B-MRS Newsletter: From your point of view, what are the main factors that led to this outstanding research work at the national level (your thesis)?

Adriano dos Santos: There are many factors, such as the infrastructure of the institution that contains equipment and professionals capable of performing tests and measurements that underlie the theory, as well as research support from the library to the post-graduate technical section, including the entire staff; the excellence of the group of researchers from UNESP – Institute of Chemistry, which includes my advisor (Prof. Dr. Paulo Roberto Bueno) and co-adviser (Prof. Maria Del Pilar Taboada Sotomayor) of the thesis, who assisted me with much advice and learning; the possibility of attending international scientific events, in which the importance of mastering English as a second language was crucial to promote the exchange of knowledge with the researchers in the events; the partnership between UNESP and Oxford University through a MoU (Memorandum of Understanding), which encourages researchers to carry out academic cooperation, raising the level of scientific discussion, and from which favored my internship abroad at this university, under the guidance of Prof. Dr. Jason Davis; and the funding of federal (CAPES and CNPq) and state (FAPESP) agencies through thematic projects and a doctoral grant.

I would like to take this opportunity to thank the Institute of Chemistry-Campus of Araraquara (technicians, professors and researchers) involved in my thesis, to the University of Oxford, especially to Prof. Dr. Jason Davis, for having welcomed me to his laboratory, family and friends, as well as CAPES, CNPq and FAPESP for the financial support.

B-MRS Newsletter:  Leave a message to our readers who are undergraduate or graduate students.

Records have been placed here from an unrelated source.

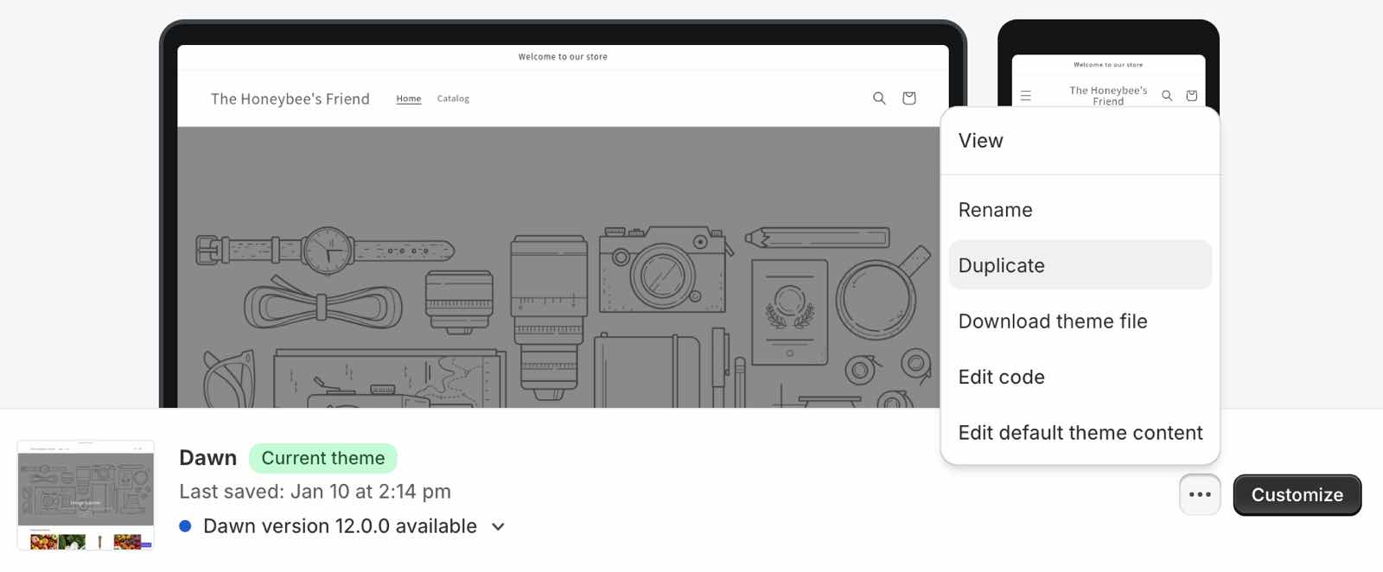1383x572 pixels.
Task: Select Edit default theme content
Action: click(x=1080, y=433)
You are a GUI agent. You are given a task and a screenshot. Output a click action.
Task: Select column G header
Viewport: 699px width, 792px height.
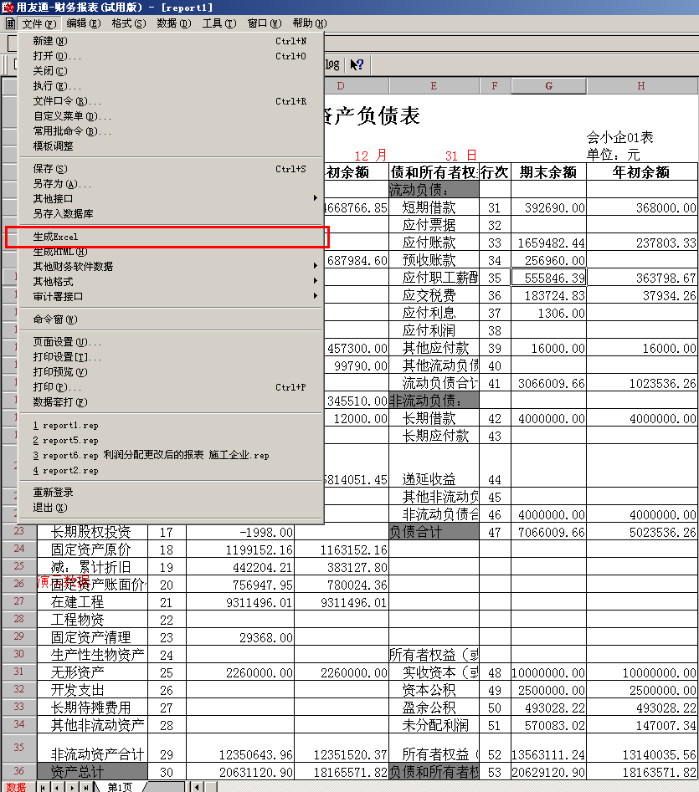pos(548,86)
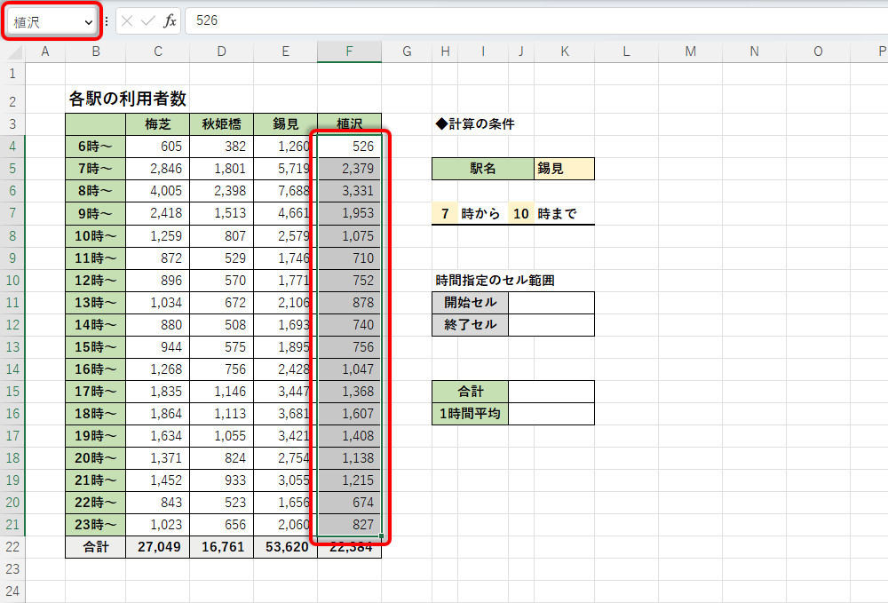The height and width of the screenshot is (603, 888).
Task: Click the Enter checkmark icon in formula bar
Action: [147, 21]
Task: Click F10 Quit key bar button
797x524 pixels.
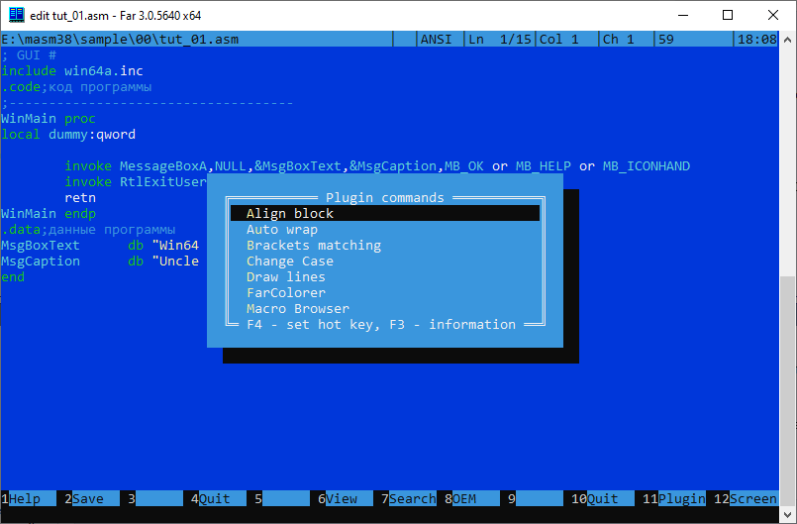Action: point(602,499)
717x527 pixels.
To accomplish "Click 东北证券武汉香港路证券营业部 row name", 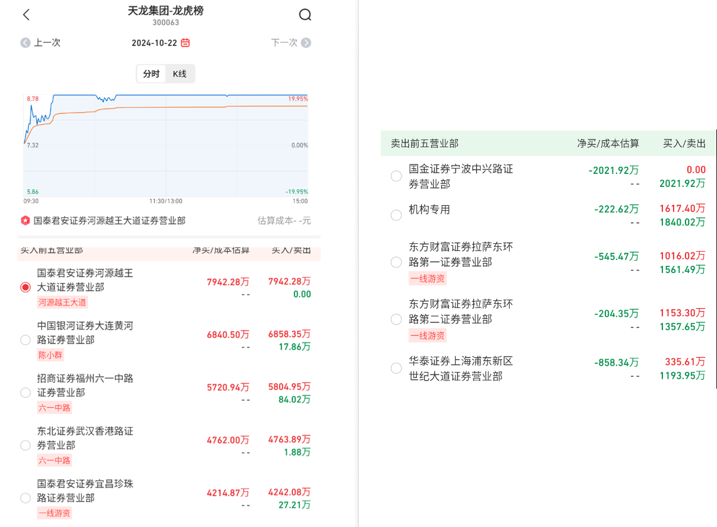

Adriano dos Santos: Science is beautiful, and like a sculpture it requires the effort to polish the stone so the art is revealed. The journey to the goal is like a course, often tortuous, that deceives us and forces us to redirect our trajectories. Science is not linear, in that knowledge is ready and finished, but rather a constant review and advance of what is being done, especially for applications in new technologies, which require “returns” and new interpretations of knowledge previously seen as untouchable. Thus, it can be characteristic for the undergraduate student (when in a scientific initiation), and especially for the postgraduate, to encounter unexpected or difficult to interpret results, which may often be grounds for discouragement and abandonment of his/her research project. The only way to overcome these problems is through ethical conduct and professionalism, knowing how to recognize one’s limitations and seek continuous help from his or her supervisor or other researchers in the area. And also always be open-minded and question oneself, not with skepticism, but with consideration to understand the system that is the study object.

Not less important is to remember that it is necessary for family to be close and for friendships to be cultivated. Setting aside leisure time such as hobbies and reading, different from those we are usually accustomed to in academia, are crucial. Consider practicing a physical activity and studying a second language, especially English, as there will certainly be opportunities in which that language will be crucial for career advancement, whether as a university professor or as a professional in a company.